Küresel ekonomiye 1.1 trilyon dolarlık kaynak

G20 liderleri, IMF gibi çok uluslu kuruluşlara 1.1 trilyon dolar kaynak aktarılması konusunda anlaştı. IMF'nin kaynakları üç kat artırılacak.

Küresel ekonomiye 1.1 trilyon dolarlık kaynak

Dünyadaki gelişmiş ve gelişmekte olan 20 ülkenin liderleri küresel ekonomiyi canlandırmaya yönelik bir dizi karar aldı.


Zirve kapanışında konuşan İngiltere Başbakanı Gordon Brown, G20'nin küresel krize karşı ortak hareket konusunda, yeni bir uzlaşmaya vardığını açıkladı.

G20'nin zor durumda bulunan ülkelere yardım için Uluslararası Para Fonu (IMF) ve Dünya Bankası'na 1.1 trilyon dolar verme konusunda anlaştığını kaydeden Brown, G20'nin, dünya ekonomisinde gelişmekte olan ülkelere daha fazla söz hakkı verilmesi konusunda anlaştığını bildirdi.

Brown, IMF kaynaklarının 500 milyar dolar artırılarak 750 milyar dolara çıkarılmasına karar verildiğini açıkladı. Böylece IMF'nin mevcut 250 milyar dolar olan kaynakları üç katına çıkacak.
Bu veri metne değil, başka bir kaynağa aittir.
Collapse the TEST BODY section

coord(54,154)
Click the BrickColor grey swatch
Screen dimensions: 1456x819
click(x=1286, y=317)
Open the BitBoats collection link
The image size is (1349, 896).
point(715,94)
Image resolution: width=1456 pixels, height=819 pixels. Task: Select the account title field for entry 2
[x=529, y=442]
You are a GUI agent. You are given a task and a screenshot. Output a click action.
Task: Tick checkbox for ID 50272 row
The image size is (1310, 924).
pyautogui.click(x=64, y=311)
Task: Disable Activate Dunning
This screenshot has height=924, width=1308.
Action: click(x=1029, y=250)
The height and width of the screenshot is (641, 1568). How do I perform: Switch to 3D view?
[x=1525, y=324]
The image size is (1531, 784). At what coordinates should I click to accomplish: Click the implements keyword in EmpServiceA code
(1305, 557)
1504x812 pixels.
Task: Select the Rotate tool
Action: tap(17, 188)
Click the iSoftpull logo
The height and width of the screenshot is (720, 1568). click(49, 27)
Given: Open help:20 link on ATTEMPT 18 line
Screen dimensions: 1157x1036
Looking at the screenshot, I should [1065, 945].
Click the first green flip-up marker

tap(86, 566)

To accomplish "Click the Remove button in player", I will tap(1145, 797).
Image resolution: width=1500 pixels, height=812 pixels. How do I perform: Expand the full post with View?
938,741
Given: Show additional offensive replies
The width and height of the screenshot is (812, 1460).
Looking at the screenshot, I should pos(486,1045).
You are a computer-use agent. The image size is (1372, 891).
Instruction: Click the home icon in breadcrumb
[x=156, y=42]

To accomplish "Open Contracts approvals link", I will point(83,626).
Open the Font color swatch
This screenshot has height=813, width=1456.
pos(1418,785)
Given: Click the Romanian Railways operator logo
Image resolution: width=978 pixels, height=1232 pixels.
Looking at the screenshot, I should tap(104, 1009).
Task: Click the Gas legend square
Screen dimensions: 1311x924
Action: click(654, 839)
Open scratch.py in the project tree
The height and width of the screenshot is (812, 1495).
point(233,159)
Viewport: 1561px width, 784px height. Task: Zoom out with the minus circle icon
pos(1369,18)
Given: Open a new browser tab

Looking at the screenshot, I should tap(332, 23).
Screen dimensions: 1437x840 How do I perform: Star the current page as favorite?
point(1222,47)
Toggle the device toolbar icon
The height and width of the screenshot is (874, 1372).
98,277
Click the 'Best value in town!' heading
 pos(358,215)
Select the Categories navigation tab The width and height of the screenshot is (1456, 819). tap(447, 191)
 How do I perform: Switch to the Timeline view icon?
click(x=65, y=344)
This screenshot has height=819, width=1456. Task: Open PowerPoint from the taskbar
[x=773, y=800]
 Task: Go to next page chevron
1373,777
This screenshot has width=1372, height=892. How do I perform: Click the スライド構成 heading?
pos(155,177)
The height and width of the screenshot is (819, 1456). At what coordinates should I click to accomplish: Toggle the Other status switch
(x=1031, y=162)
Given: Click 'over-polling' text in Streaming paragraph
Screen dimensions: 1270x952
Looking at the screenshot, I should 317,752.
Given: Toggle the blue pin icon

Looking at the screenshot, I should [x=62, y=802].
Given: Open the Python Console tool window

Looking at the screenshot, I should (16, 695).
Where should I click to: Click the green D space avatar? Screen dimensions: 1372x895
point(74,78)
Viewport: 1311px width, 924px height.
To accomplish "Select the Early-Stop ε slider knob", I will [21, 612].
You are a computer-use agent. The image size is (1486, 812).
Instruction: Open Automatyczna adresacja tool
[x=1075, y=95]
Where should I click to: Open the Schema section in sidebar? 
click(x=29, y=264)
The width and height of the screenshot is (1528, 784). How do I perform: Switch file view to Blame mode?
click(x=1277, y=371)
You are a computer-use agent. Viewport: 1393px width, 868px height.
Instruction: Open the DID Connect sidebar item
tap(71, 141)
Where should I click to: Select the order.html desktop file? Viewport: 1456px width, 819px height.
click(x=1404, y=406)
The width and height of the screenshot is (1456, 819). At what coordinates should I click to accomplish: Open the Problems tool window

Ayrıca IMF gerektiğinde 250 milyarlık bir ek kaynaktan da yararlanabilecek.

Daha önce Japonya ve Avrupa Birliği IMF'nin kaynaklarının artırılması için 100'er milyar dolar katkıda bulunabileceklerini söylemiş, ABD'de ayrıca 100 milyar dolara yakın kaynak sunacağını belirtmişti.

Dünya ticaretinde finansman sağlamak amacıyla ihracat kredisi ve yatırım kurumları ve çok uluslu kalkınma bankaları aracılığıyla gelecek iki yıl içinde 250 milyar dolar kaynak aktarılacak. Yeni program için 50 milyar dolarlık bir ek ödeme olacak.

G20 ülkelerinin primler ve ödemeler konusunda yeni küresel kurallar konulması konusunda anlaştığını ifade eden Brown, ''G20 ülkeleri korumacılığa karşı çıkacak'' diye konuştu.

Brown, zirveye katılan 20 ülkenin, böyle bir krizin yinelenmesini engellemek için, vergi cennetlerine göz yummamak, hedge fonları denetlemek ve mali sisteme güveni yeniden inşa etmek için, ortak politikalar oluşturacağını söyledi.

Brown, hedge fonların küresel bir denetime tabii tutulacağını, bankaların gizlilik kurallarının sonuna gelindiğini söyledi.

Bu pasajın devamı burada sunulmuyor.